I have to admit that I was drawn to read and thus review Being Jesus in Nashville in part because it was turned down for publication by “Christian” publishers. I was also a little imtrigued that a multiple Cy Young Award winning pitcher was now writing about Jesus. I quickly learned that this is a different Jim Palmer.
Long story short, I very much appreciate Palmer sharing this story with us. I’m not sure I buy all the theological pariculars he offers, but I surely resonate with his journey and the evolution he has faced throughout his life.

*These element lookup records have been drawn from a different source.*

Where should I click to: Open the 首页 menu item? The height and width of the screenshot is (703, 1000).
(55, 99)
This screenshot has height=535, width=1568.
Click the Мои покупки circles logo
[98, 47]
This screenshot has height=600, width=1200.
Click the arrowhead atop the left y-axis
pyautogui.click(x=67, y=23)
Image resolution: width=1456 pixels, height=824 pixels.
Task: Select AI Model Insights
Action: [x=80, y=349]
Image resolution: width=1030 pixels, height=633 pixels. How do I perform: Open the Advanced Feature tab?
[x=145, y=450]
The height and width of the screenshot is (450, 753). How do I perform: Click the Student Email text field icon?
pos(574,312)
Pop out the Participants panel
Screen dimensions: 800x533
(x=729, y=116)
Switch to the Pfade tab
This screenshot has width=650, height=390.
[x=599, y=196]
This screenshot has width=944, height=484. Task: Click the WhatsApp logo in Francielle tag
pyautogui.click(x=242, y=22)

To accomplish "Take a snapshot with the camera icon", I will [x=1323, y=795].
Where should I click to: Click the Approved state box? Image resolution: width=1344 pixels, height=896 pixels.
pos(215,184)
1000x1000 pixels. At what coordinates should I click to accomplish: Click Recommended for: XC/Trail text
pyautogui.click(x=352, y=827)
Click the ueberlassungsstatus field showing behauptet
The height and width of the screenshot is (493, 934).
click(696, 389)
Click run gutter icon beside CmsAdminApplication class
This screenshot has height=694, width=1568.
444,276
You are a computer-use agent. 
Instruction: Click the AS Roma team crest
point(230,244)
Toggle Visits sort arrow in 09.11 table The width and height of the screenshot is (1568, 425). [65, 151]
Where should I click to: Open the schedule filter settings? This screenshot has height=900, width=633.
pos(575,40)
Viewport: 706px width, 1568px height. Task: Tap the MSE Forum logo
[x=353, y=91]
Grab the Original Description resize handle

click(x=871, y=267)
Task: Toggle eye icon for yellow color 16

Like any of us, Palmer was not satisfied with the Jesus who wants to forgive us but leave us substantially the same until some miraculous post-life transition happens. Like John Wesley, Jim Pamer was (and is) determined that “following Jesus” actually means following Jesus. Thus the title and premise for the book; Palmer seeks becoming Jesus for Nashville, his home. He concludes, through a story that, I assure you, is provocatively worth reading, that he ought rather learn to be Jim Palmer as God created him to be.
Let me be clear: Palmer did not give up on following Jesus, or decide to settle back into the American Christianity that is “not perfect, just forgiven.” Rather, he learned through an interesting set of events interpreted through his passion to follow Jesus that the more or more closely he follows Jesus the truer he becomes to the person God actually created him to be.
Read Being Jesus in Nashville; tell me what you think. I would very much enjoy having conversation(s) about this book. In fact, I believe that’s just the kind of response Palmer would want.